Alan Tall, Co-founder and Advisor
Alan Tall is the Tilden-Weger-Bieler Professor of Medicine and head of the Division of Molecular Medicine at Columbia University. He is internationally recognized for his work on plasma lipoproteins and atherosclerosis. Dr. Tall discovered mutations in the cholesteryl ester transfer protein (CETP) gene that are associated with increased HDL levels and reduced LDL levels, first identifying CETP as a therapeutic target. Dr. Tall has done research on the ATP binding cassette transporters ABCA1 and ABCG1 that promote cholesterol efflux from macrophage foam cells to apoA-1 and HDL particles, respectively, and has shown their role in regulating the proliferation of hematopoietic stem cells and the production of pro-atherogenic myeloid cells and platelets. Recently the Tall laboratory has focused efforts on understanding the mechanisms underlying the association of human GWAS variants with plasma lipoproteins and coronary heart disease. In recognition of his work, Dr Tall has been the recipient of the Irvine Page Award, the Robert I. Levy Lectureship and the Distinguished Scientist Award of the American Heart Association and the Anitschkow Prize of the European Atherosclerosis Society.
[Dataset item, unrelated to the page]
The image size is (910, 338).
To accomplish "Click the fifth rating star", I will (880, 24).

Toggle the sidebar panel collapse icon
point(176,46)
Daniel Rader, Co-founder and Advisor
Daniel J. Rader, MD is the Seymour Gray Professor of Molecular Medicine and Chair of the Department of Genetics at the Perelman School of Medicine at the University of Pennsylvania. Dr. Rader's research focuses on human genetics and functional genomics of lipoprotein metabolism and atherosclerosis, as well as the translational implications for new therapeutic targets. He has had a long-term interest in novel therapeutic approaches to unmet medical needs in the treatment of dyslipidemia and in reducing risk of coronary disease. He led the scientific and clinical development of lomitapide, the first-in-class inhibitor of microsomal transfer protein (MTP) for the treatment of homozygous familial hypercholesterolemia.
John Kastelein, CMO
John Kastelein is professor of medicine, chairman of the department of vascular medicine, and holds the Strategic Chair of Genetics at Cardiovascular Disease at the Academic Medical Center of the University of Amsterdam. Dr. Kastelein is a member of the Steering Committees of Lipid lowering and cardiovascular intervention trials. His main interest is in the development of novel therapies for Cardiovascular Diseases and the genetic basis or dyslipidemia. Dr. Kastelein was awarded a doctorate in Medicine (with Honors) from the University of Amsterdam, trained in internal medicine at the Academic Medical Center of the University of Amsterdam, and trained in lipidology and molecular biology at the University of British Columbia in Vancouver. He is president of the Dutch Atherosclerosis Society and the National Scientific Committee on Familial Hypercholesterolemia and also a Fellow of the European Society of Cardiology (FESC). In 2010, awarded the prestigious Dutch Heart Association prize of EUR 1 million and in 2011 the ZonMw Pearl for his research in the field of gene therapy.